P.S. I promise to move this over to serverfault once it goes into beta (Promise kept)
Yes add 25% additional resources to manage the VM. So if I need 4 servers that are equal to single core 2 ghz machines with 2 gigs of ram I will need 10 ghz processing power plus 10 gigs of ram. This will allow all systems to redline and still be ok.
In the real world this will never happen though, all your servers will not always be running all the time. You can get a feel for usage by profiling your current servers and determine their exact requirements and then adding an additional 25% in resources.
Check out this software for profiling utilization http://confluence.atlassian.com/display/JIRA/Profiling+Memory+and+CPU+usage+with+YourKit
The requirements are in fact additive. You should add up the memory requirements for each VM, and the disk requirements, and have at least one processor core per VM. Then add on whatever you need for the host system.
VMs can share a CPU, to some extent, if you have really low performance requirements, but they cannot share disk space or memory.
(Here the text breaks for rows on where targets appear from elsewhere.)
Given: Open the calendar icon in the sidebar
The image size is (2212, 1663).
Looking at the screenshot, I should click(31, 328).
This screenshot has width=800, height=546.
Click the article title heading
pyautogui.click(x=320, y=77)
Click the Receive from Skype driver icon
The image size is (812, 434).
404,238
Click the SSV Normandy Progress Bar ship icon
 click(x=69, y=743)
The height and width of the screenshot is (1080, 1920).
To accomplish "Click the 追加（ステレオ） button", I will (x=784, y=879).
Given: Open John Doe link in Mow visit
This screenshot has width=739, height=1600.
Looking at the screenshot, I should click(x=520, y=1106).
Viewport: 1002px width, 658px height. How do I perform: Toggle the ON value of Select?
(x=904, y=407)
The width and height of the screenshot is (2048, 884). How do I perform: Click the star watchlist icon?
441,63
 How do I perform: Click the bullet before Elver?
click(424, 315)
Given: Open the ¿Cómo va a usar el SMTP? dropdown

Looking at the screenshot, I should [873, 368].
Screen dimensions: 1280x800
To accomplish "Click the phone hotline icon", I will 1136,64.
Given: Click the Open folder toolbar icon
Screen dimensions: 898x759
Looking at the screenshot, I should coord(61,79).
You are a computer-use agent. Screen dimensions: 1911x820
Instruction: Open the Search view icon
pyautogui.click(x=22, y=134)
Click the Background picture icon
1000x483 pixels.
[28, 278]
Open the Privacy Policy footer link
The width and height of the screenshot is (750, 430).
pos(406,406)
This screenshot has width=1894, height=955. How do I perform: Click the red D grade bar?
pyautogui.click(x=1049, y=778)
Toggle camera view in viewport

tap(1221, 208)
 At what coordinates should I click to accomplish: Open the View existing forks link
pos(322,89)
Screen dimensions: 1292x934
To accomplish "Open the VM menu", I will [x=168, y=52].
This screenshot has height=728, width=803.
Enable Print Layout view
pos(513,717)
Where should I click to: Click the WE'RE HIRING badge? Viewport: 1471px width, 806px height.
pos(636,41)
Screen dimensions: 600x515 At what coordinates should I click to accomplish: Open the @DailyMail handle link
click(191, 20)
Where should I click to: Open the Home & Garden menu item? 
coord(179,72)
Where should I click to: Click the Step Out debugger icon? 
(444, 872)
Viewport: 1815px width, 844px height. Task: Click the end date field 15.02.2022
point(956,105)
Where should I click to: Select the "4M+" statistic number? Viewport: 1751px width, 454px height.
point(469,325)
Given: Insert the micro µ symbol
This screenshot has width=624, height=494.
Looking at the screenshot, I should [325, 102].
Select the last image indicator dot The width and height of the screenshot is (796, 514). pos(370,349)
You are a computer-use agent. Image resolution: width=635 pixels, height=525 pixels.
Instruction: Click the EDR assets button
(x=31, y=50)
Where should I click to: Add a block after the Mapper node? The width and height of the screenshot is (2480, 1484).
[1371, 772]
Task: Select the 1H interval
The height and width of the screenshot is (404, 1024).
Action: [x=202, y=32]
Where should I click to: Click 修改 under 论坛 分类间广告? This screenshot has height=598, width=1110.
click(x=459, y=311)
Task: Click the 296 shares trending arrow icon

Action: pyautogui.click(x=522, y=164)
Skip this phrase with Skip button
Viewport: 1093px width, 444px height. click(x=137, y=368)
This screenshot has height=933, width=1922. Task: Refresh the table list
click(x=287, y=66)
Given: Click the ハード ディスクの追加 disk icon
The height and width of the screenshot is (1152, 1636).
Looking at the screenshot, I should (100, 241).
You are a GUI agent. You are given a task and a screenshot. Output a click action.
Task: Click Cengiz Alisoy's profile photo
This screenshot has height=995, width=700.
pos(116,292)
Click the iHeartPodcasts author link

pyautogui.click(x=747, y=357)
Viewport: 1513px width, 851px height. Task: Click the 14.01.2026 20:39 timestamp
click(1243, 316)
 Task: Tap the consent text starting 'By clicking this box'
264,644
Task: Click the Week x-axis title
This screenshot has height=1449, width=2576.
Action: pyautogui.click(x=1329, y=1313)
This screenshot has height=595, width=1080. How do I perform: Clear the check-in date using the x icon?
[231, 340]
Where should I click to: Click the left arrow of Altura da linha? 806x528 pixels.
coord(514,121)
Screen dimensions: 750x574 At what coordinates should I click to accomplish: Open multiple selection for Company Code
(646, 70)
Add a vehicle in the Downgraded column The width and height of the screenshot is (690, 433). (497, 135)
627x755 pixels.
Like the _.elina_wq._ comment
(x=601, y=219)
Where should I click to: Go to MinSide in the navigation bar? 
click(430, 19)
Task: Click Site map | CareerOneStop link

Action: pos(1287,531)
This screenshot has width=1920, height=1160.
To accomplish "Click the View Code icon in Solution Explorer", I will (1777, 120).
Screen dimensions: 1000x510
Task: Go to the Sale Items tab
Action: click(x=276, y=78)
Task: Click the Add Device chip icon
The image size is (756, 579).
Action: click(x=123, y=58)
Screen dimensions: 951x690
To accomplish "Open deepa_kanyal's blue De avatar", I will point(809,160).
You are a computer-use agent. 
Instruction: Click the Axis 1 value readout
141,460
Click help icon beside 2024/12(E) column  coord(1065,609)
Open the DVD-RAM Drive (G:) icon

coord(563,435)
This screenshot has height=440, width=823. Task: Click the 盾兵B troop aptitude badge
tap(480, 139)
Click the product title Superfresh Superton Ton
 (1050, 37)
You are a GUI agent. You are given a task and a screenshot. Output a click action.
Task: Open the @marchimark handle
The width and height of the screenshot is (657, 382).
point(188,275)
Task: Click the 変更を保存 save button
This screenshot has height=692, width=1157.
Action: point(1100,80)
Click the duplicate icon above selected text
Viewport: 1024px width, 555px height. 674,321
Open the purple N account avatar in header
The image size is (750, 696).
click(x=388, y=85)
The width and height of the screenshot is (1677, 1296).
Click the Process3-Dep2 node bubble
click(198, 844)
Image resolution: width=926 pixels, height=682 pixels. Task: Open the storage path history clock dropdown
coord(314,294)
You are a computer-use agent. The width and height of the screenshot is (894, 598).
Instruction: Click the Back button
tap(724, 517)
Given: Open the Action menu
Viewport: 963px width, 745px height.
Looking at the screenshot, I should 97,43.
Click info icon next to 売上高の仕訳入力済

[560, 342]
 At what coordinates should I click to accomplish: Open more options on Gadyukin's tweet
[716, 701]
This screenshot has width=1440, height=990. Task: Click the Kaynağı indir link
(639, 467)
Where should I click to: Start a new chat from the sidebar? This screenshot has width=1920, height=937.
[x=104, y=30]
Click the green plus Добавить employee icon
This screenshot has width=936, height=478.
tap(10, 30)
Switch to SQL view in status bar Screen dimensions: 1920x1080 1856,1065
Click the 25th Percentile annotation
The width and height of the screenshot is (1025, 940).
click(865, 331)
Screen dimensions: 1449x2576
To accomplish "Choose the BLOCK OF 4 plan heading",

Answers above are far too high, second (1 core per VM) is closer. You can either 1) plan ahead and probably over-purchase 2) add just-in-time. Do you have some reason that you must know well ahead (yearly budget? your chosen host platform doesn't cluster hosts, so you can't add later?)
Unless you have an incredible simple usage profile, it will be hard to predict before and you'll over purchase. The answer above (+25%) would be several times more than you need for an modern server virtualization software (VMware, Zen, etc) that manages resources smartly. It's accurate only for desktop products like VPC. I chose to rough it out on a napkin and profile my first environment (set of machines) on the host. I'm happy.
Examples of things that will confound your estimation
Disk space, Some systems (Lab
Manager) use only the difference in
space from the base template. 10
deployed machines with 10 GB drives
using about 10 GB (template) + 200MB.
Disk space: You'll then find you
don't like the deltas in specific
scenarios.
CPU / Memory: This is dev
shop - so you'll have erratic load.
Smart hosts don't reserve memory and CPU.
CPU / Memory: But then you'll
want to do perf testing, and want to
reserve CPU cycles (not all hosts can
do that)
We all virtualize for different reasons. Many of the guests
in our environment don't have much work. We want them there to see how something behaves with a cluster of 3 servers of type X. Or, we have a bundle of weird client desktops waiting around, being used one at time by a tester. They rarely consume many host resources.
So, if you are using something like that doesn't do delta disks, disk space might be somewhat calculable. If lab manager (delta disk), disk space is really hard to predict.
Memory and processor usage: You'll have to profile or over-purchase heavily. I have many more guest CPUs than host CPUS, and don't have perf problems - but that's because of the choppy usage in our QA environments.